Keep in mind I'm having a helluva time finding *exactly* whats 
required of a handler beyond __iter__/close, but a potential approach

from itertools import chain

class IterConsumedSignal(object):

  def __iter__(self):
    return self

  def next(self):
    dispatcher.send(signal=signals.request_finished)
    raise StopIteration()

class ResponseWrapper(object):

  def __init__(self, response):
    self._response = response
    if hasattr(self._response, 'close'):
      self.close = self._response.close

  def __iter__(self):
    assert self._response is not None
    try:
      if isinstance(self._response, basestring):
        return chain([self._response], IterConsumedSignal())
      return chain(self._response, IterConsumedSignal())
    finally:
      self._response = None


then for __call__...

def __call__(self, environ, start_response):
  from django.conf import settings

  # Set up middleware if needed. We couldn't do this earlier, because
  # settings weren't available.
  if self._request_middleware is None:
    self.load_middleware()

  dispatcher.send(signal=signals.request_started)
  try:
    request = WSGIRequest(environ)
    response = self.get_response(request)

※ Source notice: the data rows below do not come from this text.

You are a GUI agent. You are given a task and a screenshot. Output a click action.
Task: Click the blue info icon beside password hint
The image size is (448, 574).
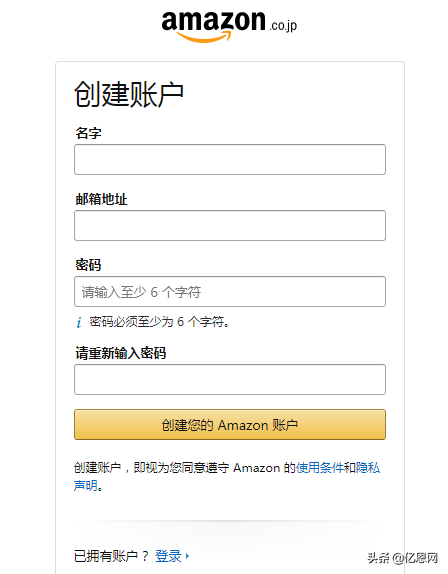point(79,322)
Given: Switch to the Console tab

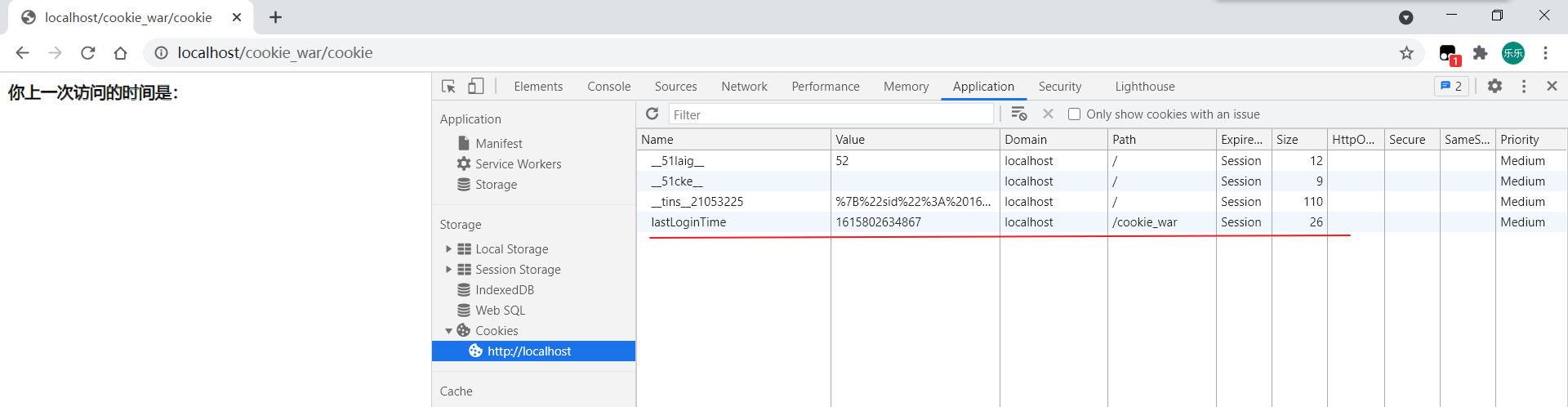Looking at the screenshot, I should point(608,87).
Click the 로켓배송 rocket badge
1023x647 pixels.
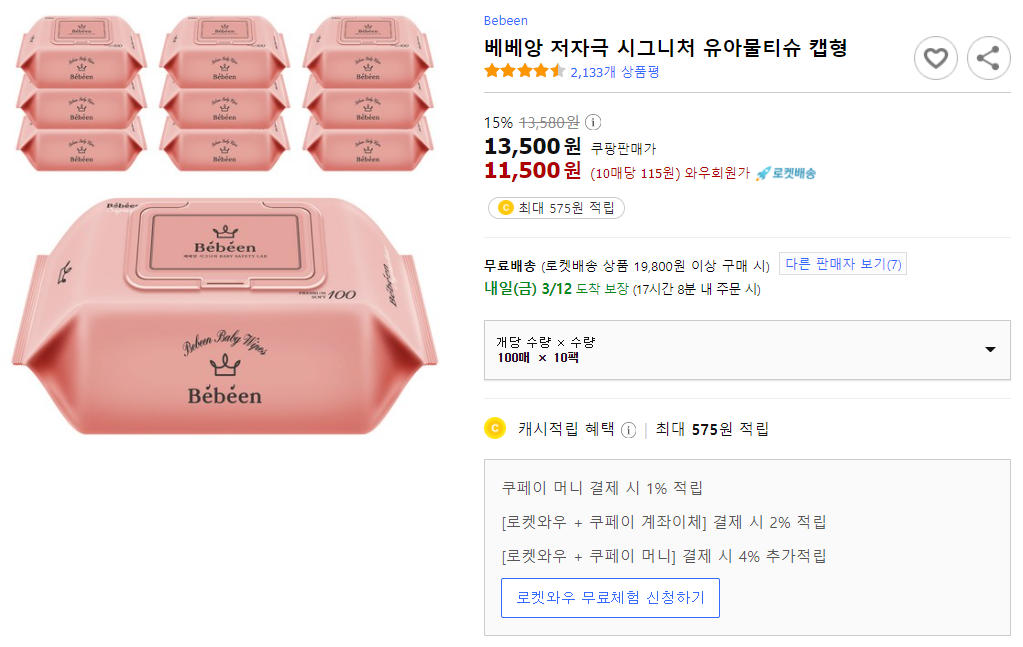pyautogui.click(x=785, y=173)
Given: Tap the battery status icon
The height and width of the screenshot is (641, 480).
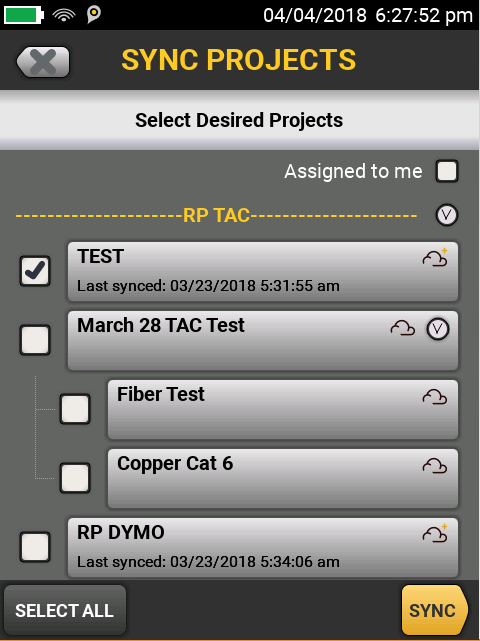Looking at the screenshot, I should tap(24, 15).
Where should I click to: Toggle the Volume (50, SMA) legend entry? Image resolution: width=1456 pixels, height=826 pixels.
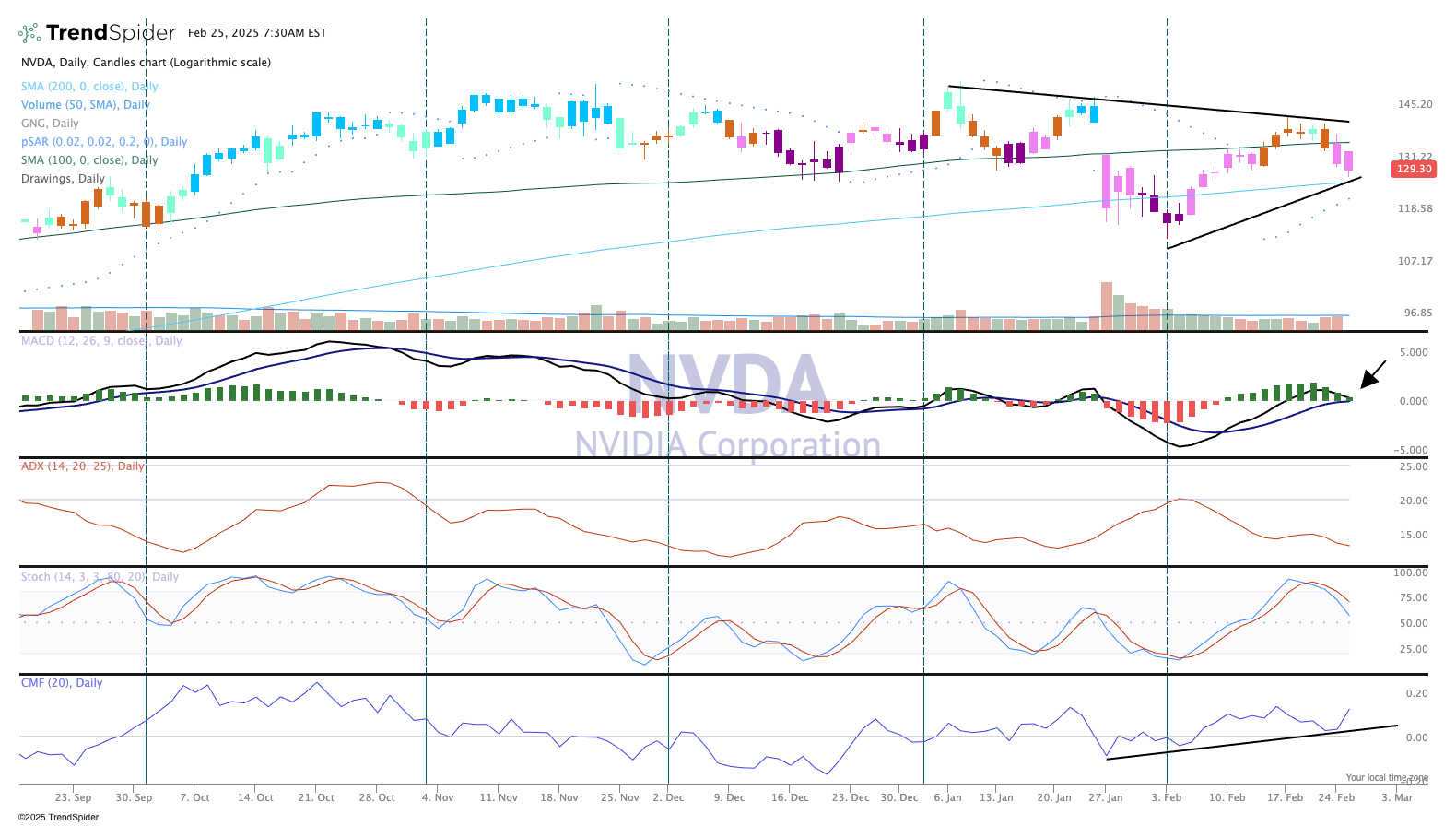85,105
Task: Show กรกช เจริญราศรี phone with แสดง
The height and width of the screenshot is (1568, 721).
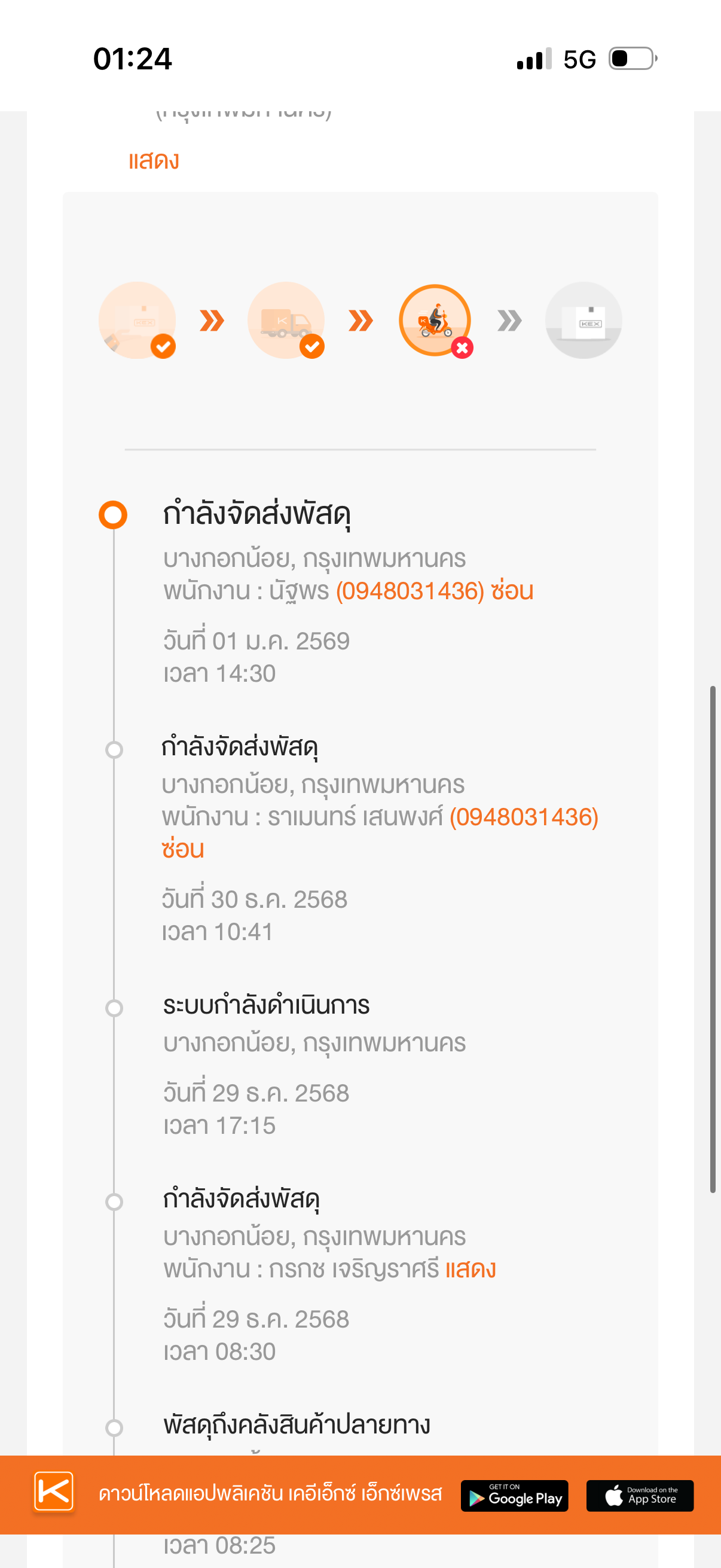Action: 471,1269
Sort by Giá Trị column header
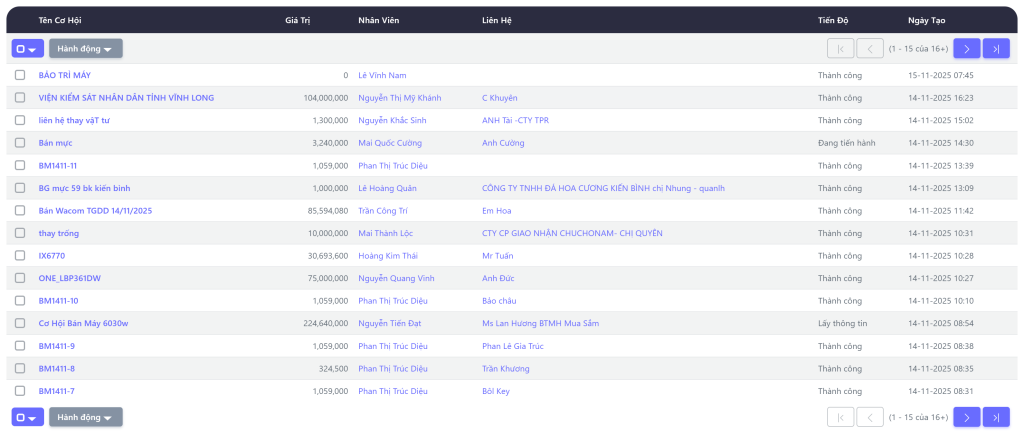 point(297,20)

    # Apply response middleware
    for middleware_method in self._response_middleware:
      response = middleware_method(request, response)

  except:
    dispatcher.send(signal=signals.request_finished)
    raise

  try:
    status_text = STATUS_CODE_TEXT[response.status_code]
  except KeyError:
    status_text = 'UNKNOWN STATUS CODE'
  status = '%s %s' % (response.status_code, status_text)
  response_headers = response.headers.items()
  for c in response.cookies.values():
     response_headers.append(('Set-Cookie', c.output(header='')))
  start_response(status, response_headers)
  return ResponseWrapper(response)

Failing with this approach is that if anything else is accessed on the 
response, it's no longer accessible- the ResponseWrapper specifically 
lacks a __getattr__ proxying to avoid the potential of the underlying 
response being inadvertantly consumed.

Thoughts?  Upshot of this approach is that it's fairly loosely 
coupled, and is still able to preserve the iteration behaviour.  
Downside is that if there are other attrs/methods that should be 
exposed, have to add the proxying to ResponseWrapper.